Part of your role as the big data expert is to stay ahead of emerging big data technologies. It’s important that you understand what tools and techniques are being adopted so you can advise your customers about new big data technologies that meet their needs. There is still a big gap between the promise of big data returns and the reality of the capabilities that companies have to deliver on big data.
According to a CFO survey by McKinsey, big data is one of four emerging technologies (along with the cloud, mobile, and social computing) that will boost profits by 10 percent by 2015. While 49 percent of the CFOs surveyed identified organizational challenges as the biggest barrier to success, 39 percent said that lack of IT capabilities is their biggest challenge. Helping your customers identify emerging big data technologies that will augment their data center capabilities will make it easier for your customers to cash in on big data.
The following is a list of 10 new big data technologies that experts have identified that will have a direct impact on big data projects:
1. Column-oriented databases – Online transaction processing, which requires faster update speeds, typically uses row-oriented databases. However, as the data volume increases (as is the case with petabytes of big data pools), query performance starts to decline and data becomes more unstructured. Using column-oriented databases allows for huge data compression, which shortens query time but also requires batch updates.
2. No-SQL databases – Schema-less databases, such as key document stores and key value stores, will be required to retrieve volumes of unstructured and structured data. The use of schema-less databases will mean the sacrifice restrictions such as read-write consistency for distributed processing and scalability.
3. MapReduce – MapReduce is going to be an essential part of big data analytics since it allows for execution scalability across thousands of servers and server clusters. The Map task converts the input data set into tuples or different key/value pairs; and the Reduce task combines the output from the Map task to form reduced sets of tuples.
4. Hadoop – Apache Hadoop is an open source platform that has become the de facto standard for implementing MapReduce. Hadoop is versatile enough to handle multiple data sources and can aggregate data for large-scale processing. Hadoop can be used in many ways, but for big data projects it’s often used to handle large volumes of changing data, such as social media content or traffic sensors.
5. Hive – Originally developed by Facebook, Hive functions like SQL to run queries against a Hadoop cluster to extract business intelligence (BI). It offers a higher level abstraction of data stored by Hadoop and makes the data more readable to BI users.
6. Pig – Pig also lets you create MapReduce programs for Hadoop. The name Pig is taken from Pig Latin because it abstracts the MapReduce program for SQL-like queries on a Hadoop cluster. Pig is also open source and was developed by Yahoo!
7. WibiData – This is a combination of web analytics and Hadoop and is built on top of the Hbase database layer for Hadoop.

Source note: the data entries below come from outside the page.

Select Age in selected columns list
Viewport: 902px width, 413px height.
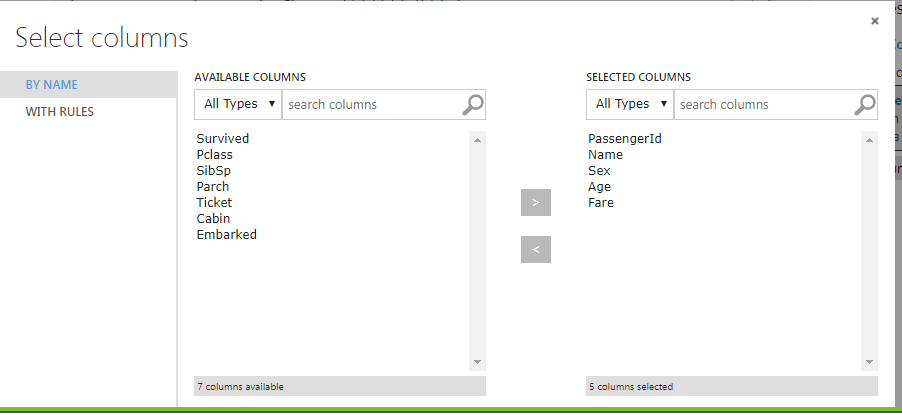tap(599, 187)
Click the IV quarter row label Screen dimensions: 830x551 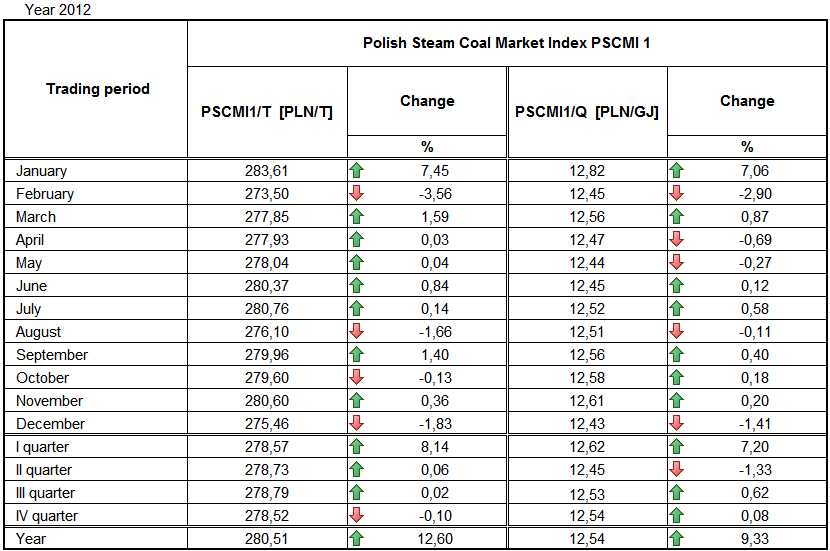46,516
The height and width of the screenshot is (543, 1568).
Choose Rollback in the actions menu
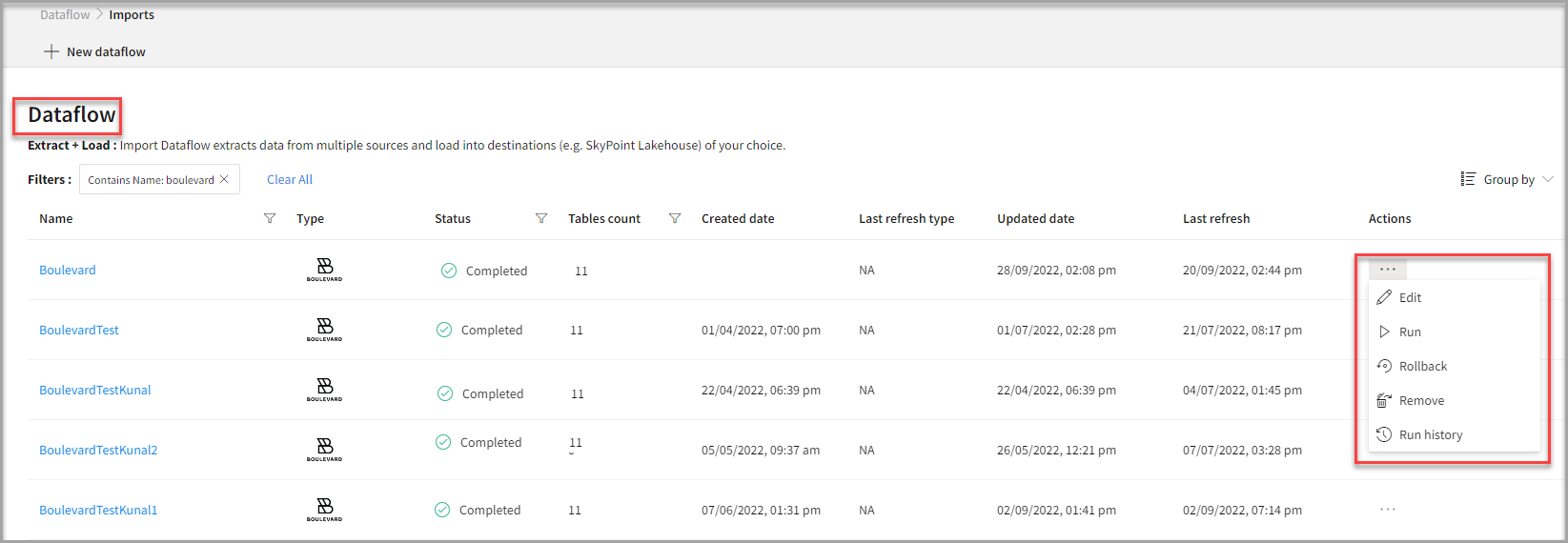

WibiData enables real-time responses for web sites, such as serving personalized content in response to user behavior.
8. Platfora – One of the challenges of using Hadoop for big data BI is that it is a very low-level implementation of MapReduce, which means it takes a lot of developer know-how and testing to use. Platfora is a big data analytics platform (as well as a company) that automatically converts user queries into Hadoop jobs, similar to querying a conventional database.
9. SkyTree – Manually exploring massive amounts of data is both impractical and expensive so SkyTree provides a data analytics platform for high-performance machine learning.
10. New storage technologies – Big data proliferation means a demand for more storage. This is going to drive sales of conventional SANs and enterprise storage and demand for cloud storage, it also will drive demand for new solutions for data compression and storage virtualization.
Of course, there will be other big data technologies emerging as well. For example, big data is going to have a big impact on cloud usage. Rather than investing in more enterprise infrastructure, organizations are going to look to cloud vendors for hosted Hadoop clusters that can scale with their needs. The more data capacity companies have, the more processing power they will need to analyze the data, and that increase in demand for data processing means more opportunity for resellers.
How do you plan to profit from emerging big data technologies? Are you going to focus on new hardware, new software development, services, or all of the above?